PROBLEM DETAILS: Please copy the rows from the one containing "Identify the location of Bughouse." through the one containing "(1032, 114).", substituting "Book Listings" for "Book Reviews" and leaving the rest unchanged.

EXTRACTED ENTRIES:
☆ ☆ ☆ ☆

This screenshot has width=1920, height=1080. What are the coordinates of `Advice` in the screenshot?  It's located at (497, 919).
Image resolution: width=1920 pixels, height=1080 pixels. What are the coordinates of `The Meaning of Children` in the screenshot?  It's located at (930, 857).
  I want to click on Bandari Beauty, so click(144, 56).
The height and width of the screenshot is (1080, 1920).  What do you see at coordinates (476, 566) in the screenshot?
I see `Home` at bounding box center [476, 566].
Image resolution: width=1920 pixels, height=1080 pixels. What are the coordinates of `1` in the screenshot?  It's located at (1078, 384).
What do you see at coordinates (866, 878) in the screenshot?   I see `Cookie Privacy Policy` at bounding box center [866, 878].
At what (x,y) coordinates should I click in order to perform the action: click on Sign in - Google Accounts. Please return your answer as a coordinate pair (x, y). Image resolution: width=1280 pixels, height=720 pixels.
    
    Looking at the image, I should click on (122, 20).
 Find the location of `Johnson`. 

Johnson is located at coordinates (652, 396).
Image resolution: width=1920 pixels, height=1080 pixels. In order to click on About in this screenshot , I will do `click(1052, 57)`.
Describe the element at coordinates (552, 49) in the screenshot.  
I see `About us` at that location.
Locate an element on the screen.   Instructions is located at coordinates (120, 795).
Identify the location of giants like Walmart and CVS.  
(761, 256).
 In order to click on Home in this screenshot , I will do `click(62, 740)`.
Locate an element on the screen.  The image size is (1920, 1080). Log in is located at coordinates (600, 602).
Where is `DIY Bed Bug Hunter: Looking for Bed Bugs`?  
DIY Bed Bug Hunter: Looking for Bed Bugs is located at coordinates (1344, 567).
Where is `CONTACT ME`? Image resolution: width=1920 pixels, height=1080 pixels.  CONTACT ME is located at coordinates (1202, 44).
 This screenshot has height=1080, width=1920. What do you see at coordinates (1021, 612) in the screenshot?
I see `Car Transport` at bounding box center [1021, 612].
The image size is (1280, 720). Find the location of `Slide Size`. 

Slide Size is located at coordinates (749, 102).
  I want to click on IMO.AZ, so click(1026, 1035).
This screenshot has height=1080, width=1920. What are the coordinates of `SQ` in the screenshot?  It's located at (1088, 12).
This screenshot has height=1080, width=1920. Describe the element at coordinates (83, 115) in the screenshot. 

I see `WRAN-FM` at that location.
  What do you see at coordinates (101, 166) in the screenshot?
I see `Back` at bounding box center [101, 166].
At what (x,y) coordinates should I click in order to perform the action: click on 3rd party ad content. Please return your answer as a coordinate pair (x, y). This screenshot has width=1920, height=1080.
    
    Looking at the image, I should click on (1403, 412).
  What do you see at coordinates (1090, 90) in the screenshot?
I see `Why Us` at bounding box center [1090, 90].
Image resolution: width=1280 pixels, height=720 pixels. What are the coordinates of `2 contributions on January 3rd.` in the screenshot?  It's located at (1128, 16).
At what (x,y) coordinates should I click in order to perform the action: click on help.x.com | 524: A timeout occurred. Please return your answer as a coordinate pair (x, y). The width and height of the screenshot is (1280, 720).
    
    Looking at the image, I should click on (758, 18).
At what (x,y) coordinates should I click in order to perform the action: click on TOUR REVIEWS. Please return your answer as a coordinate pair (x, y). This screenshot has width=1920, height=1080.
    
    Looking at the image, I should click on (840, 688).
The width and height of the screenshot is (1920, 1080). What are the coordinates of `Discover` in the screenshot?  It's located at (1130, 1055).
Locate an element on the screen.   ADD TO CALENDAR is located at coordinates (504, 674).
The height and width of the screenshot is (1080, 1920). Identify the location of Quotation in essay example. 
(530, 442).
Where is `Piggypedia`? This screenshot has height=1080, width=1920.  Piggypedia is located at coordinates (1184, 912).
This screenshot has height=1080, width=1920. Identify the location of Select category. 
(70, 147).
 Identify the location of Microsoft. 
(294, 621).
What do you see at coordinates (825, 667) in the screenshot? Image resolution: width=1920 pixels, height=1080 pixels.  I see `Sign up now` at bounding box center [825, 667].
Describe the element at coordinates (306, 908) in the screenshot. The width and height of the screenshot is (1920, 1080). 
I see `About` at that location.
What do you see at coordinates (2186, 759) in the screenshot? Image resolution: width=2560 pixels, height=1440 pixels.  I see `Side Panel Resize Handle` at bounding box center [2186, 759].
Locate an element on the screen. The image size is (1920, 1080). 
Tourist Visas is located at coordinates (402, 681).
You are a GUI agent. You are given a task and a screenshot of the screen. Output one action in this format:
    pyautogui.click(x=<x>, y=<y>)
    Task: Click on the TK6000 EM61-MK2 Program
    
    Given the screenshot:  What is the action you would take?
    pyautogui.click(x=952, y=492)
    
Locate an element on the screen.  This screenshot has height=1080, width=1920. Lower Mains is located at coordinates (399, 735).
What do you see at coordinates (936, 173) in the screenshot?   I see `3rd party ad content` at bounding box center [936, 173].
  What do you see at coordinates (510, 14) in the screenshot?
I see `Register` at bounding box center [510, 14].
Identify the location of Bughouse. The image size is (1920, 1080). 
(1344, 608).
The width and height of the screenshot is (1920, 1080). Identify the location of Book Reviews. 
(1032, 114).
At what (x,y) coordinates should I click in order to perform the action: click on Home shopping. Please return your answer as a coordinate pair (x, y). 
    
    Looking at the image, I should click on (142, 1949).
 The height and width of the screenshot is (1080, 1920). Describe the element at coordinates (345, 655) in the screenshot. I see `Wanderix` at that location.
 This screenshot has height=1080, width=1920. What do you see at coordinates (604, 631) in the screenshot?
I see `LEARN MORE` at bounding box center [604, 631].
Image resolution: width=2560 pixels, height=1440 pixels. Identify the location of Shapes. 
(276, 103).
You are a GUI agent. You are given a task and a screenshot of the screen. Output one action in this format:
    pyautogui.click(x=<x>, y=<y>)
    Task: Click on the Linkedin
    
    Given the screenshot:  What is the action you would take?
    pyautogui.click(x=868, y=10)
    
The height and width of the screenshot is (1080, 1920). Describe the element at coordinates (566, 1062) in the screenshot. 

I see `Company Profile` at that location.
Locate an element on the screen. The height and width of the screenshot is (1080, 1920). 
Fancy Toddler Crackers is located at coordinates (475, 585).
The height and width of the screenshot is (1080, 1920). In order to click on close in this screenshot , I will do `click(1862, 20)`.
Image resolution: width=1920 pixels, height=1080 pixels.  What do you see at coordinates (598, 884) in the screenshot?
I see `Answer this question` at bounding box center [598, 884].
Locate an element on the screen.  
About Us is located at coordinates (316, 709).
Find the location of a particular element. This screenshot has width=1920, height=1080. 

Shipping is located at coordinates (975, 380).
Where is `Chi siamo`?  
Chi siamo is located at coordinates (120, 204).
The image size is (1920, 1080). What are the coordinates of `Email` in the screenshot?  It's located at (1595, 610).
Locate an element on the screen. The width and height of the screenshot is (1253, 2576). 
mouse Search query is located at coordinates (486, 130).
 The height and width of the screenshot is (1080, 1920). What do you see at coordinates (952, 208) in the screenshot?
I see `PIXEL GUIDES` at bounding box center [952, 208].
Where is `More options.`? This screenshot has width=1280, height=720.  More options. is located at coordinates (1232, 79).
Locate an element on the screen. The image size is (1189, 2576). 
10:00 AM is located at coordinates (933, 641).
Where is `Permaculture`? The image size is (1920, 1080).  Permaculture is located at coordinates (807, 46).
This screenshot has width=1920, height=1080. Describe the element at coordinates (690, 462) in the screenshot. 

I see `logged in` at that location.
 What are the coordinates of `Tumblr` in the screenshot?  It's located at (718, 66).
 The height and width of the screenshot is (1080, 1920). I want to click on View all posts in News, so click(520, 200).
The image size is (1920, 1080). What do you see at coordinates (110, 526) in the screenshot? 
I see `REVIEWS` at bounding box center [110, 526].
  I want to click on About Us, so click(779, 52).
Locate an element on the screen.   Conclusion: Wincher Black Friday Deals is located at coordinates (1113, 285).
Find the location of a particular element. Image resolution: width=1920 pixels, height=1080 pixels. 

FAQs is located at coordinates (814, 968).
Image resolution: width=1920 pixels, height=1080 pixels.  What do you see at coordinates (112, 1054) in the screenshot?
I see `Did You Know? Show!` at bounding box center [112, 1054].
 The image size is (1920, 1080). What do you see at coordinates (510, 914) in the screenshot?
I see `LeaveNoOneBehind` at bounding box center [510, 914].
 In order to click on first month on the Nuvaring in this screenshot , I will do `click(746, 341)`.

☆ ☆ ☆ ☆

THE COMPLETED TASK:
Identify the location of Bughouse. The image size is (1920, 1080). 
(1344, 608).
The width and height of the screenshot is (1920, 1080). Identify the location of Book Listings. 
(1032, 114).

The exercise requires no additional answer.